By the way, I'm just giving something of a defense to mysticism here ... it isn't really my personal bag. I mean, I studied cognitive science, so I don't have any illusions that anything going on is outside of the brain; what's going on just in the brain is exactly what's interesting to me. But anyway, I think if people are going to criticize it, they should be able to distinguish the crude popular form and one more nuanced authentic form, which their arguments not only aren't attacking, but are actually taking its side against the crude form.
....................
* It's actually a criticism from within mysticism when occult categories aren't arbitrary enough ... far from Orb's view, the scientific studies are very helpful to this view of mysticism, e.g., in telling us when cultural or gender biases leak into some categories so that they apply more accurately to the "reality" for some people and not to others, or when the charts/cards/etc are being fixed or fake-read to the target based on what the reader knows, so there's maybe only a 90% non-correlation to reality ... when 100% non-correlation in all cases should be the goal. You want all the crude, fact-obsessed trash of "reality" to be pushed out of the way so you can reflect on some universal aspect of your nature unfiltered, and without a thumb on the scale.

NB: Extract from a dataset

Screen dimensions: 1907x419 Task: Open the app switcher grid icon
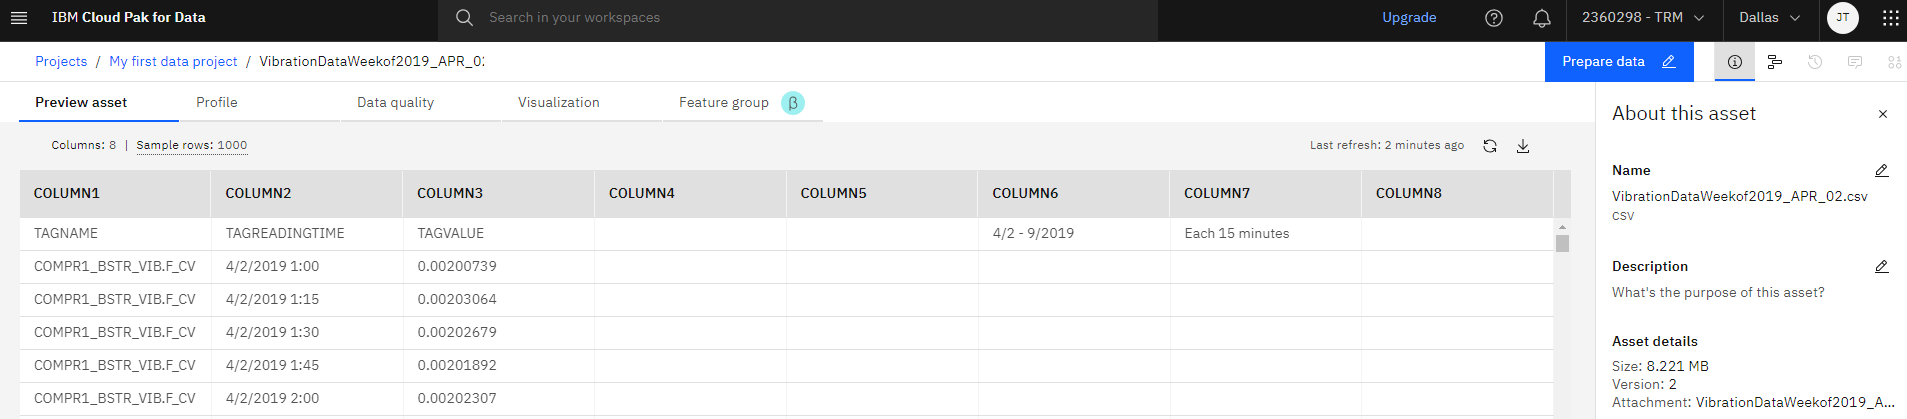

** So, e.g., an astrological or tarot reading of your birth or wedding isn't a measure of your literal personality throughout life or a superstitious prediction of how the marriage will fare. It is an occasion to reflect on your "advent" into the world, or the meaning of a life with this person, just at that moment by giving you a set of universal semantic primitives and then inviting you to "spin a story" out of them. You could do the same thing without the primitives, but the discipline is supposed to enforce 'universal' parameters, to counteract the tendency in day-to-day reflection to hide yourself from the cold, hard truth, or detach yourself from the rest of the world as if you were a special case. It puts a "meaning" right in front of you (or rather, it is a tool in getting you to put the meaning in front of yourself) that you often wouldn't have the balls or occasion to put in front of yourself in normal circumstances, and forces you to deal with it. It's just a discipline for self-reflection.
That's actually why, in fact, it's often good to do multiple readings on the same event or question ... a crude superstitious view might want to say the first one is the "real" one and, oh my god, the second one contradicted it woe is me is none of this real?!, but the nuanced view would say that each reading further illuminates, just by putting you through the discipline at multiple angles. On that note, the most important part isn't really the "prediction" you get at the end (that's actually one of the least helpful parts, for obvious reasons), but the "process" you put your mind through in translating the primitives to fit your own story; it's a discipline that gets you thinking in detail on all the ins-and-outs of your situation while also being through a universal lens.
Starrfall on 31/12/2007 at 00:33
Well 72 people voted in the poll anyways so it just goes to show.
BrokenArts on 31/12/2007 at 00:37
And why can't it be for fun? I don't care who does or doesn't take it seriously.
kidmystik101 on 31/12/2007 at 00:37
Gemini for the wiin.
TBE on 31/12/2007 at 00:51
I'm a water dog! :cheeky: Wait, I hate water and dogs, so what's the deal?
Tocky on 31/12/2007 at 01:04
I know. I'm a lion ox and can't eat myself.
BrokenArts on 31/12/2007 at 01:22
Tocky, come on man, you aren't trying hard enough.
jtr7 on 31/12/2007 at 01:30
I'm a crab dog. I want to run forward in sprints and leaps, but I can only skitter sideways, but either way, getting hit by a car is a constant danger.
Last year, I went to a Chinese restaurant. After my meal of Kung Pao Chicken, I cracked open my fortune cookie and read the message:
"Tastes like chicken!"
True, so true...but WHAT tastes like chicken, was that chicken? LOL!